Travel Manitoba has a new point person to help boost tourism in the province’s north.
Mike Goodyear, who took over the position from Al McLauchlan, was in Thompson in December as part of an introduction tour and said the role fits his skill set and background.
Originally from Lynn Lake, Goodyear has lived in Churchill for the past 22 years. He was executive director of the Churchill Northern Studies Centre until 2014 and has also worked in the community’s museum. He is also a pilot and has worked both in air taxi operations and for remote hunting and fishing lodges in the north.
Goodyear started the job late last year.
“To be honest, I wasn’t looking for the job,” he said. “Somebody suggested, ‘Why don’t you throw your name into the hat?’ and so I did. It fit with the work that I’d done previously with the research centre. I see this as a bit of an extension of that, just being able to share with people what the north has to offer and what I’ve experienced over the years.”
His roots in Churchill may make some people wary, Goodyear admits, given that some people think the Hudson Bay port town known for its polar bears and beluga whales gets more than its fair share of marketing attention from Travel Manitoba, but he stresses that his job is to help tourism operators and communities throughout the whole north, from Grand Rapids up.
“It’s basically acting as a point person for Travel Manitoba between the organization and the communities and the operators,” Goodyear says. “Working with existing operators, working with new operators that are looking to get involved in tourism, being that point person so that when there’s questions about what’s going on in the north that there’s somewhere someone familiar to answer them. Basically being a booster and a proponent.”
Different communities in the north are at different points on the spectrum when it comes to attracting tourists.
“Some communities have a well-known draw, an anchor product like polar bears,” Goodyear says. “Other communities, there’s not necessarily one thing that they’re known for. Thompson’s different. It’s a regional centre, there’s plenty of restaurants and accommodations and that sort of thing but once you get out into some of the other communities there just aren’t the accommodations, there aren’t the restaurants and places to eat.”
Although tourism can be an important part of a diversified local and regional economy, it’s not a magic bullet.

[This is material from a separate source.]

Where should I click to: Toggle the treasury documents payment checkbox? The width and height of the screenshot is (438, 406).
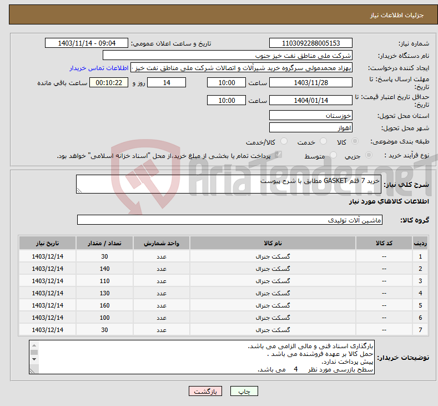(x=279, y=156)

“I’ve lived in the north my whole life and unfortunately I’ve lived in places where the economy’s evaporated, where the mine’s closed,” Goodyear says. “It’s not helpful when someone comes into the community and says, ‘All your problems will be solved by tourism’ because that’s not the case. Every healthy community has to have industry. It has to have development. It has to have other things. Yes, some people can become involved in tourism, it can be a way of diversifying economies but it’s not going to solve everything.”
One silver lining to the COVID-19 pandemic that has affected Manitoba for almost two years is people discovering new parts of their home province, says McLauchlan.
“One thing it did show southern Manitobans is that the north is here, it’s driveable and there’s great vacationing in Northern Manitoba. One of the lodge owners over in The Pas said we’ve never had a year like this.”
But in order to sustain that pandemic-related domestic tourist bump, people have to make it better known.
“We don’t blow our horns in the north,” McLauchlan says. “We don’t tell people what we’ve got up here and we need to start doing that because we have everything up here that the Whiteshell has. Look how many people go into the Whiteshell. We have the same up here. We have world-class fishing, we have world-class snowmobiling, we have world-class lodges, polar bear viewing, everything, but we don’t tell people that.”
People sometimes think that a big attraction is needed to bring in visitors, but McLauchlan, who remains involved with Northern Manitoba’s snowmobile strategy says, that isn’t the case. Capitalizing on the region’s long winters and plentiful snow to entice a couple of snowmobilers to come up for a weekend isn’t insignificant.
“They’re renting two hotel rooms, two lodge rooms or something, they’re going to buy gas, they’re going to buy food, they’re going to buy all this stuff. All of a sudden, you’re looking at $1,000 a weekend so you multiply that by whatever, 100, 200, holy geez you’re starting to get a lot of money coming into a community or into a region.”